Now I'm sure most ascents are big bro-less, but would there be potential for placing them?

I own doubles of the big sizes (my largest size 4 extends to 305mm).

I am considering taking them (with or without my climbing partner's consent), but only if they can be of benefit.

I don't want to drag em up and not place them...

Thanks
PGS
26-Feb-2018
5:46:24 PM
No idea about big bros,

All I know is that I took waaay to much gear up it late last year.

It was pretty bloody sandy when we were there, made it really slippery

I'd recommend slinging the rack below you in a little bag, maybe kneepads too
Lee C
26-Feb-2018
7:11:46 PM
They may work but from memory it goes almost instantly from a scrapy cracky layback (crux) into the (relatively easy) chimney. Once you're in, as mentioned above, knee pads are probably more appropriate and pro can be found on the internal walls.
robbio
3-Mar-2018
11:26:52 AM
So I did Landslide Chimney a couple of weekends ago with my mate Paul Thompson in 4 pitches. It was great. Given the unique experience i thought i'd do little write up.

I cannot post it all in one go, perhaps it 's too long? Here it is in three parts.

PART 1/3

It had been on my to do list for years, ever since i read the guide description and walked out to the base to check it out. I just needed a partner who was suitably pysched to do it. Enter Paul Thompson.

Well no-one i know is more psyched for a "tradventure" than that of Paul. And despite him acknowledging that chossy chimneys are not his forte, i knew that he could not say no. The fact that he might not even enjoy the climb was irrelevant. Real climbers don't just climb their preferred style or just climb to their strengths. They should experience the good, the bad, and the ugly. And I was ready and willing to exploit this character trait of his for my personal gain.

Being the gentleman that Paul is, he did not shake his head when i insisted on bringing my big bros and hexes, nor did he roll his eyes when i asked if we could walk in via the scenic route rather than rap down Dogface itself. The walk-in felt like the right thing to do i thought. And so it was. I had him booked for yet another trad adventure.

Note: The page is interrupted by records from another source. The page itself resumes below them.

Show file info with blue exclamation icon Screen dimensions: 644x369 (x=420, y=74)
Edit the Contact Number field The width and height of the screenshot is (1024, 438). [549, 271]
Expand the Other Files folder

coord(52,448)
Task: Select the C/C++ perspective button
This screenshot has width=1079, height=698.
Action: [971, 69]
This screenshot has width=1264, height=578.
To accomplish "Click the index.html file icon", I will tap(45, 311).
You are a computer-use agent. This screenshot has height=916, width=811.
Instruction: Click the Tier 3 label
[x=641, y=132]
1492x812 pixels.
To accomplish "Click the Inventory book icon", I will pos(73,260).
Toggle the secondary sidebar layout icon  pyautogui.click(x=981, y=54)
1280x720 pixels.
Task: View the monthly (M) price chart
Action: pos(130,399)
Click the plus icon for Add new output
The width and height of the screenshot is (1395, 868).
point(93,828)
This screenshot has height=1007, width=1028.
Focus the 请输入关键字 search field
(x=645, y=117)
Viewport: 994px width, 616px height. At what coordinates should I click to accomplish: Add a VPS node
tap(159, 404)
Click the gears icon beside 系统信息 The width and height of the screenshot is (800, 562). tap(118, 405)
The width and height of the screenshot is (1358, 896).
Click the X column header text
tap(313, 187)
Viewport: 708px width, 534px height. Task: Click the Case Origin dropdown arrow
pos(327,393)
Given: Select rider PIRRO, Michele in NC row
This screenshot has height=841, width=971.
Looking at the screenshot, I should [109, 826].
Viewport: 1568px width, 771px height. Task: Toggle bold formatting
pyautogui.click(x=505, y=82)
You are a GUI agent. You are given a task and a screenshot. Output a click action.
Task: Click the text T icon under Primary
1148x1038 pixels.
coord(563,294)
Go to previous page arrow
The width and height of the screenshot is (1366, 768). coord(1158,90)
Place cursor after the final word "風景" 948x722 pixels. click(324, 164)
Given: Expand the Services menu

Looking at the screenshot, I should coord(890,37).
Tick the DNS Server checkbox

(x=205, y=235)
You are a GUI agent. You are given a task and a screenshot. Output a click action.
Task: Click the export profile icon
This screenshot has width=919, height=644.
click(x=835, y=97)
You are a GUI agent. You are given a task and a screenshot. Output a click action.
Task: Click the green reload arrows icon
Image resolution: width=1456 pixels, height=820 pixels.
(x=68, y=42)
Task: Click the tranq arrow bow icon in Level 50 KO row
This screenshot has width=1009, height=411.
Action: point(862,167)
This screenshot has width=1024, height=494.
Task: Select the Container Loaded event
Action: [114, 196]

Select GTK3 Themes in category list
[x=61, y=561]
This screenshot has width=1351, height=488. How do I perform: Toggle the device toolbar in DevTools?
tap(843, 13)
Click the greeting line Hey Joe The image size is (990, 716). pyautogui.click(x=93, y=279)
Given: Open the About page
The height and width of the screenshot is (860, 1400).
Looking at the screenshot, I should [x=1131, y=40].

Sunday morning, 7:30am. Bright and early I meet up with Paul at the Kiosk and proceed to sort out my climbing gear on a park table. A woman sitting across from us sees my climbing gear and asks me what we were up to for the day. "We're going to do a climb at Dogface. Landslide Chimney." I added. The woman laughed. "My husband has been trying to get me to follow him up that for years" but it's not really my idea of fun. Funny, here we are are about to head off and climb something that doesn't get many ascents, but it seems that every man and his dog has their own opinion on it.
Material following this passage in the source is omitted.